### ASSIGNED TASK:
Start at the line in the entries below that contains "Image resolution: width=1919", stop at the line that contains "569). click(235, 157)", and output exactly the lines in that span, both ends included.

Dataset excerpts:
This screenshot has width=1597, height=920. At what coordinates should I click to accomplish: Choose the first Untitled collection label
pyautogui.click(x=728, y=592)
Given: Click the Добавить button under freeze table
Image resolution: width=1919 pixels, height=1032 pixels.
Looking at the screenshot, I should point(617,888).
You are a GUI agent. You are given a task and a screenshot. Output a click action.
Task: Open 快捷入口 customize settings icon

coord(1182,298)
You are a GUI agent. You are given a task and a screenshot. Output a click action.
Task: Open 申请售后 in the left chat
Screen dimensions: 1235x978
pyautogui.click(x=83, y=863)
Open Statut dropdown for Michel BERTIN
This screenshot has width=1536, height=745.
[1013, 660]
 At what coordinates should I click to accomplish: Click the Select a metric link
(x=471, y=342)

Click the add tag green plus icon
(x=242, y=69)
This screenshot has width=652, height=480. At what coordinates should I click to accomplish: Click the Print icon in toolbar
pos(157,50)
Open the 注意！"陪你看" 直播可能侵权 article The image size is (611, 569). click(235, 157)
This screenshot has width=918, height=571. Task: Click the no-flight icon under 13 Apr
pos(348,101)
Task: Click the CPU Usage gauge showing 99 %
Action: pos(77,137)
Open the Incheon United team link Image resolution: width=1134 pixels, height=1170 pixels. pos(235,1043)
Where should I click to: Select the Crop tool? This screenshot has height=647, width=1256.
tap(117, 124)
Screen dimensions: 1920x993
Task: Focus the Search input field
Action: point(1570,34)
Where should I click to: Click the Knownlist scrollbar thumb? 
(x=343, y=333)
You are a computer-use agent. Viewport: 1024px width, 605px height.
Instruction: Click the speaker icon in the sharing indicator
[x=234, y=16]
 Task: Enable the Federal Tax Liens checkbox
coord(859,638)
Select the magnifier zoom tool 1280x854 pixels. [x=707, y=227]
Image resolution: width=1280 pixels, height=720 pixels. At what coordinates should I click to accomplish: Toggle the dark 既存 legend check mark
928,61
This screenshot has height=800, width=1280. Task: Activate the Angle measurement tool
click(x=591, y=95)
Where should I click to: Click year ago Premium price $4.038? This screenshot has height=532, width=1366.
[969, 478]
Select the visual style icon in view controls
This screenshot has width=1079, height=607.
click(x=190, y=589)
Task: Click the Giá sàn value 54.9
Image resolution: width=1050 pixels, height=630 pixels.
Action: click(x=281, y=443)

### EXERCISE OUTPUT:
Image resolution: width=1919 pixels, height=1032 pixels.
Looking at the screenshot, I should point(617,888).
You are a GUI agent. You are given a task and a screenshot. Output a click action.
Task: Open 快捷入口 customize settings icon

coord(1182,298)
You are a GUI agent. You are given a task and a screenshot. Output a click action.
Task: Open 申请售后 in the left chat
Screen dimensions: 1235x978
pyautogui.click(x=83, y=863)
Open Statut dropdown for Michel BERTIN
This screenshot has width=1536, height=745.
[1013, 660]
 At what coordinates should I click to accomplish: Click the Select a metric link
(x=471, y=342)

Click the add tag green plus icon
(x=242, y=69)
This screenshot has width=652, height=480. At what coordinates should I click to accomplish: Click the Print icon in toolbar
pos(157,50)
Open the 注意！"陪你看" 直播可能侵权 article The image size is (611, 569). click(235, 157)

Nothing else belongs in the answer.